Please convert the records below into a JSON list of strings, one string per line, skipping blank lines and leaving out the pictures.
** Begin **
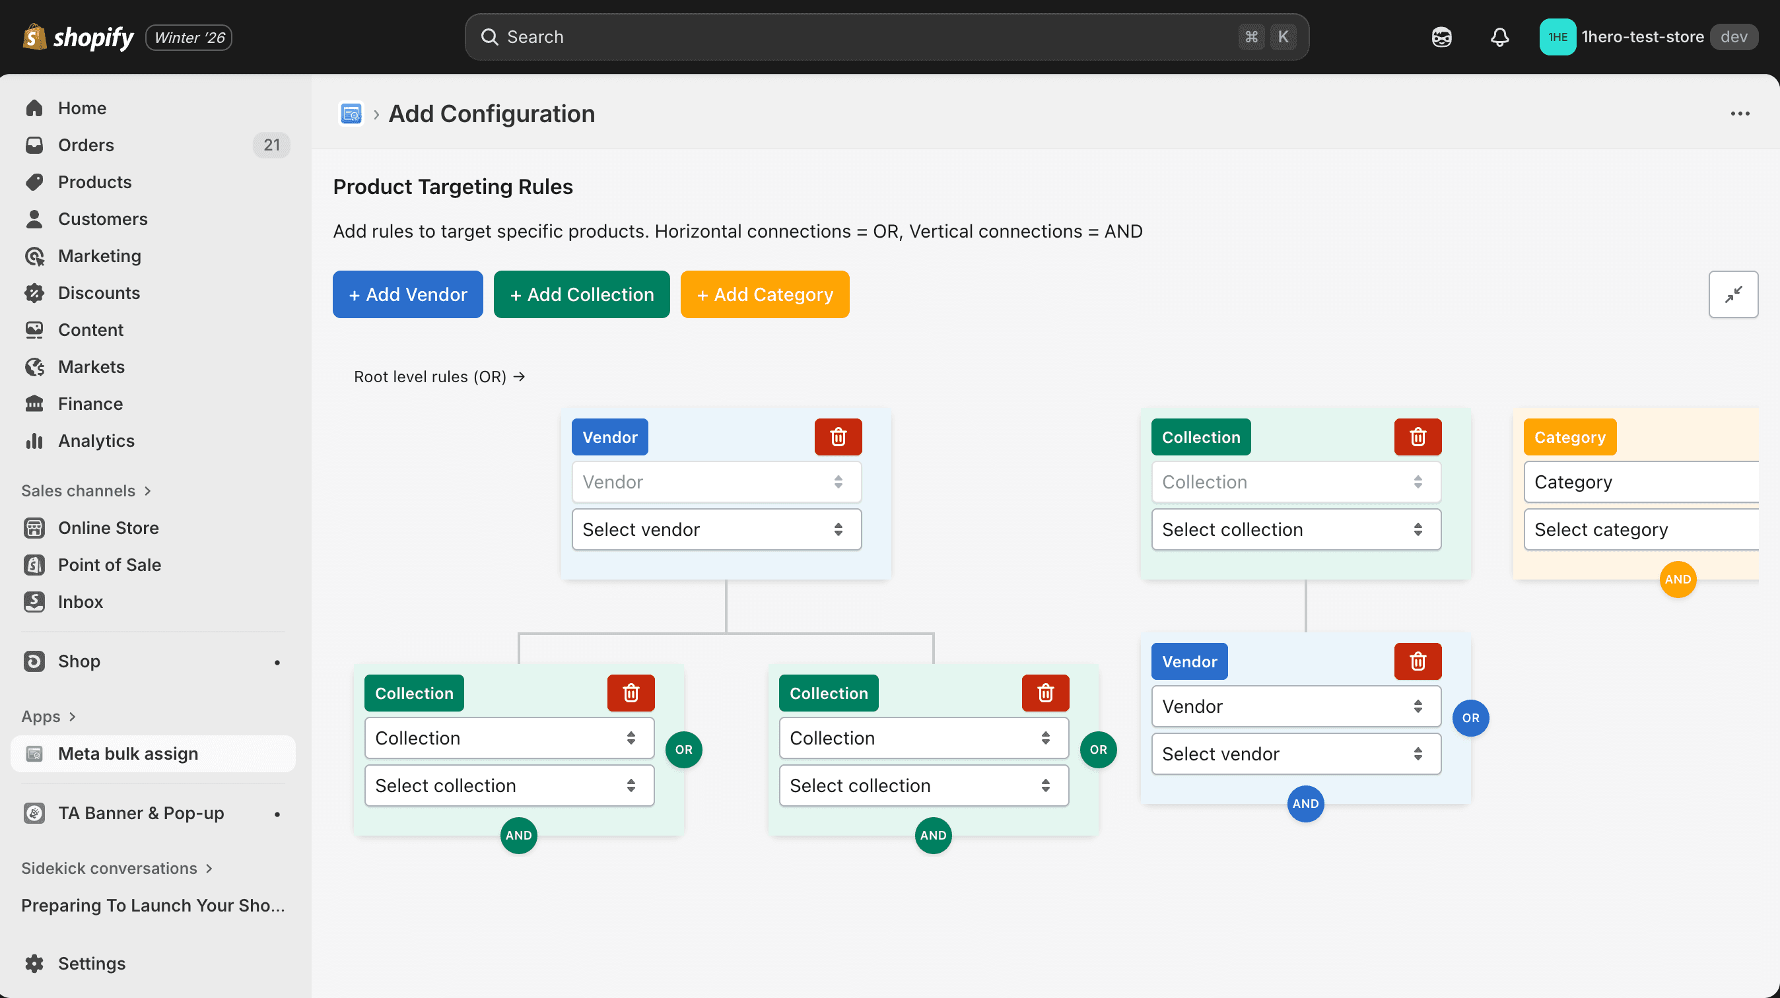Open the Sidekick assistant icon
This screenshot has height=998, width=1780.
(x=1441, y=37)
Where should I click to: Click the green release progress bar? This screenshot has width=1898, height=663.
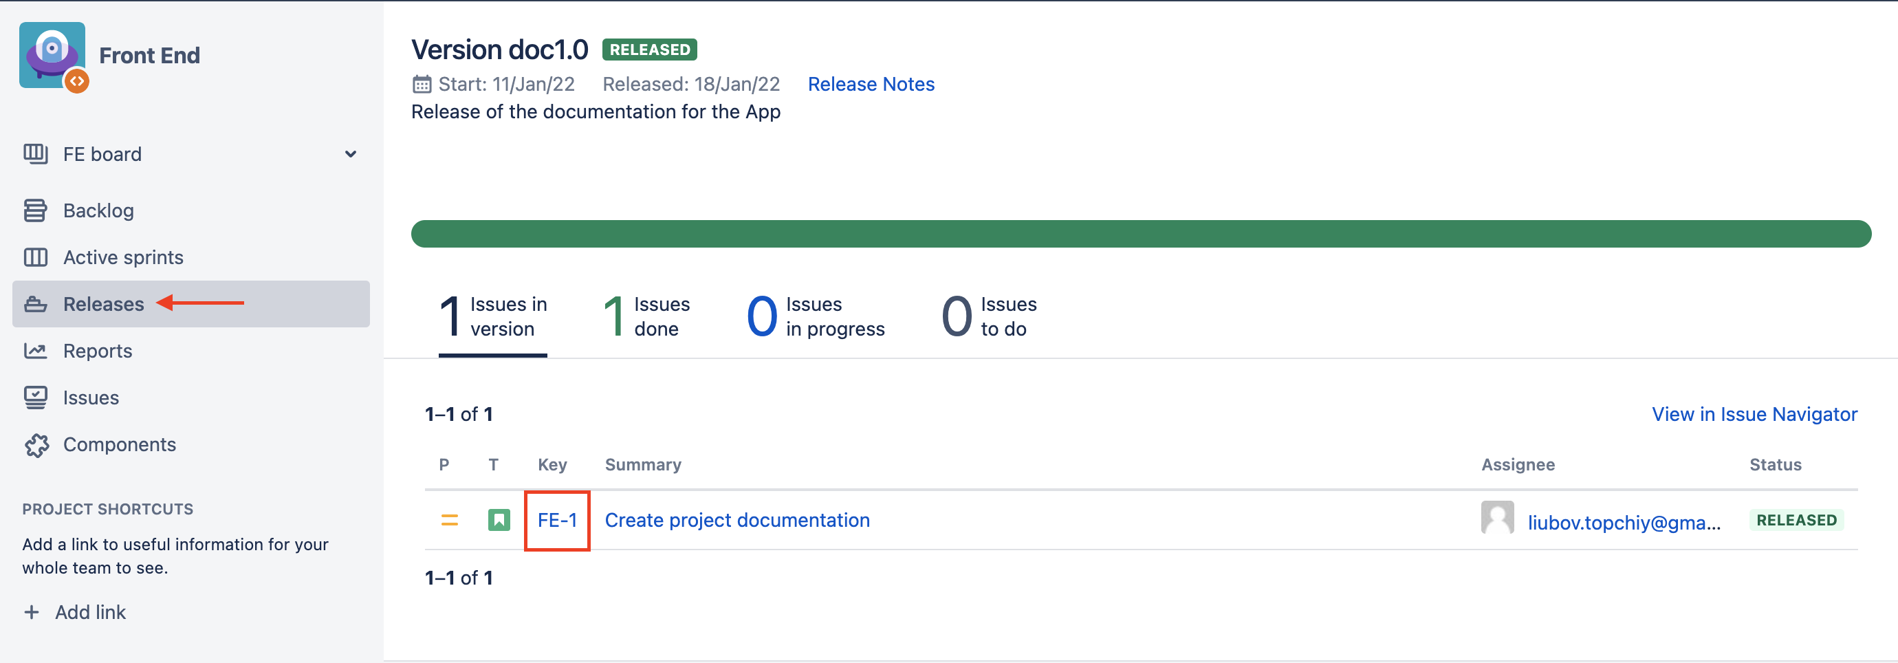point(1141,234)
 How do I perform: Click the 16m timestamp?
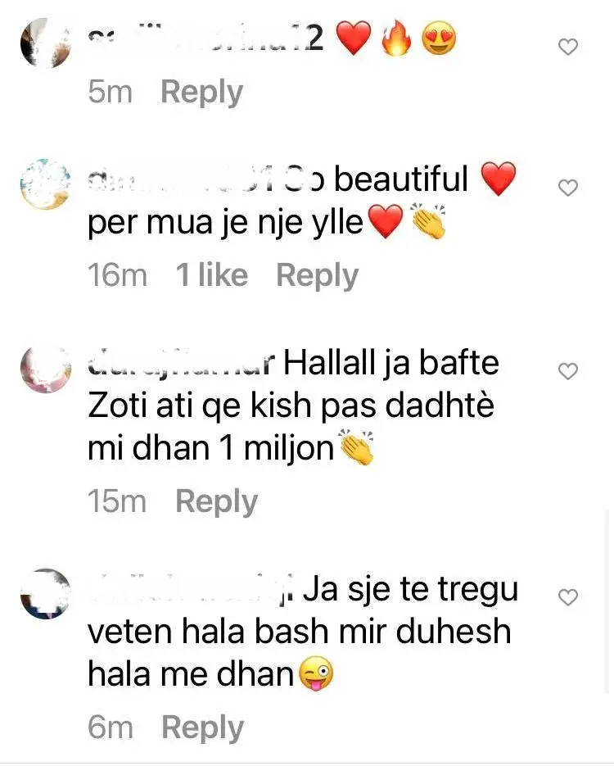point(117,275)
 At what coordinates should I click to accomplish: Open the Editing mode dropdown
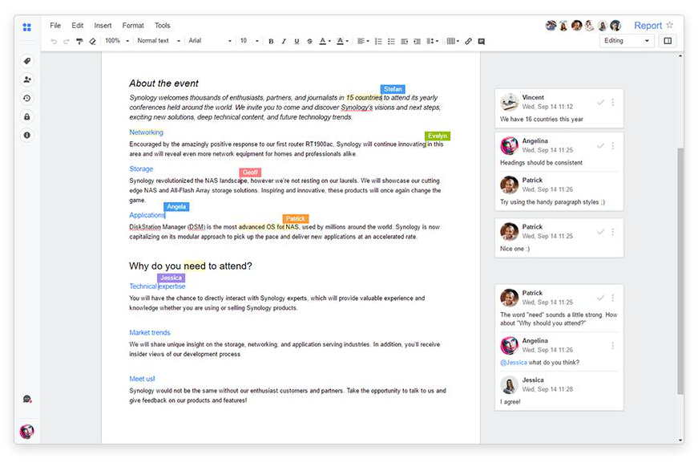point(627,41)
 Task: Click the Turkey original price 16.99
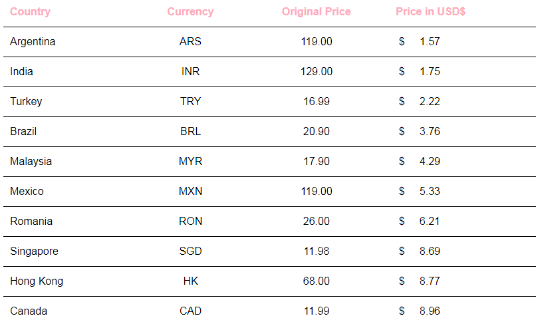tap(317, 101)
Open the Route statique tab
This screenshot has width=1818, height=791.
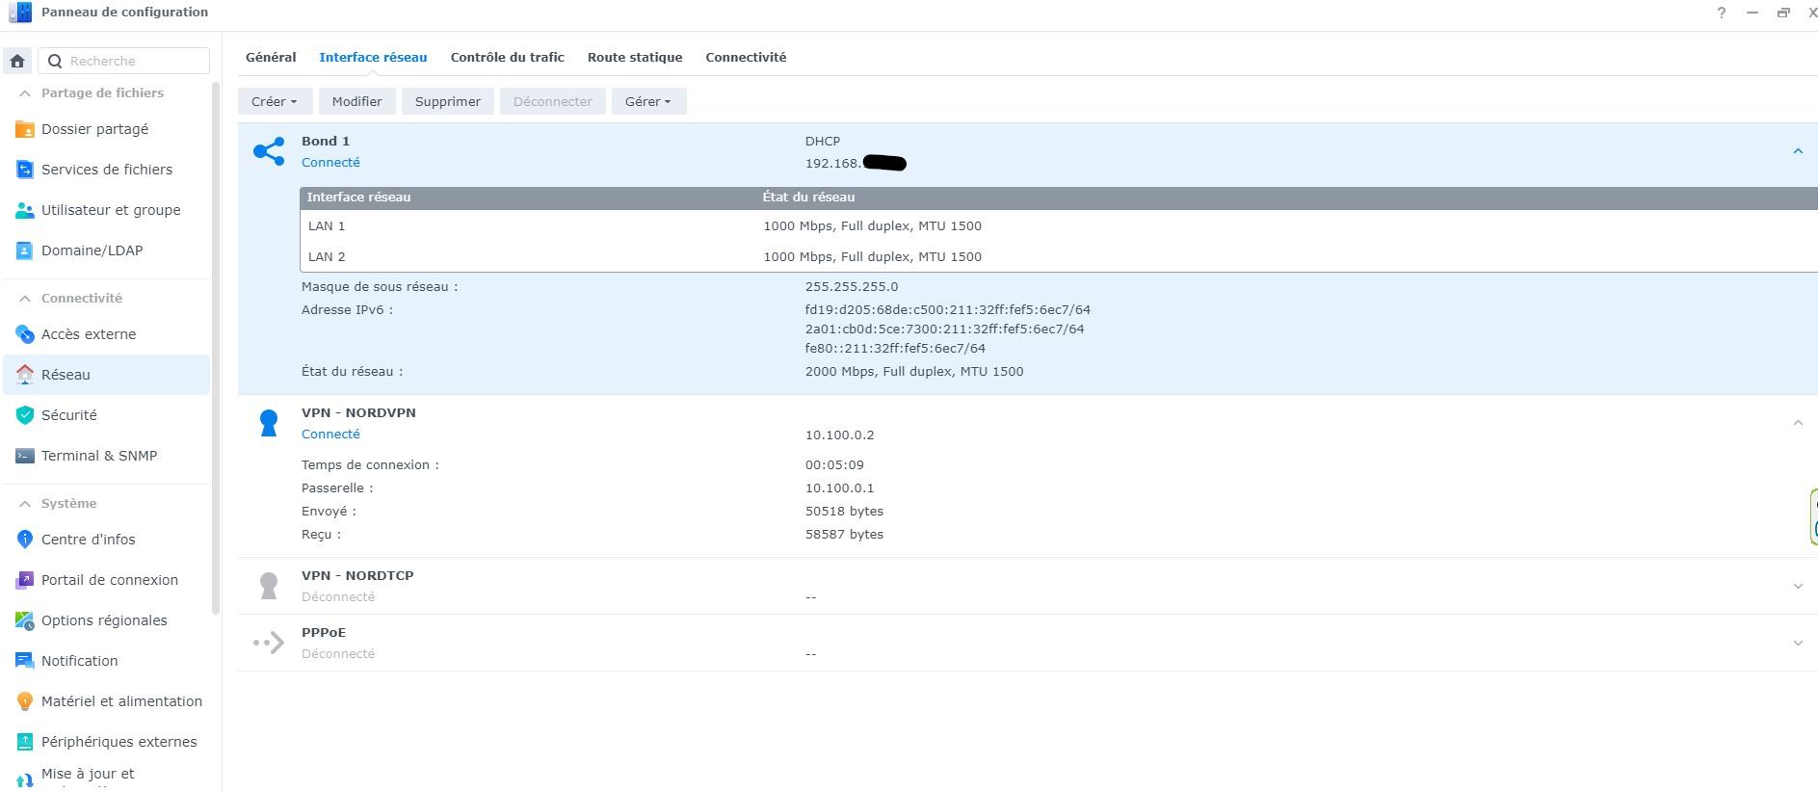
** End **
> **ANSWER TO THE TASK**:
[
  "Open the Sidekick assistant icon",
  "This screenshot has height=998, width=1780.",
  "(x=1441, y=37)",
  "Where should I click to: Click the green release progress bar? This screenshot has width=1898, height=663.",
  "point(1141,234)",
  " How do I perform: Click the 16m timestamp?",
  "point(117,275)",
  " At what coordinates should I click to accomplish: Open the Editing mode dropdown",
  "point(627,41)",
  " Task: Click the Turkey original price 16.99",
  "tap(317, 101)",
  "Open the Route statique tab",
  "This screenshot has width=1818, height=791."
]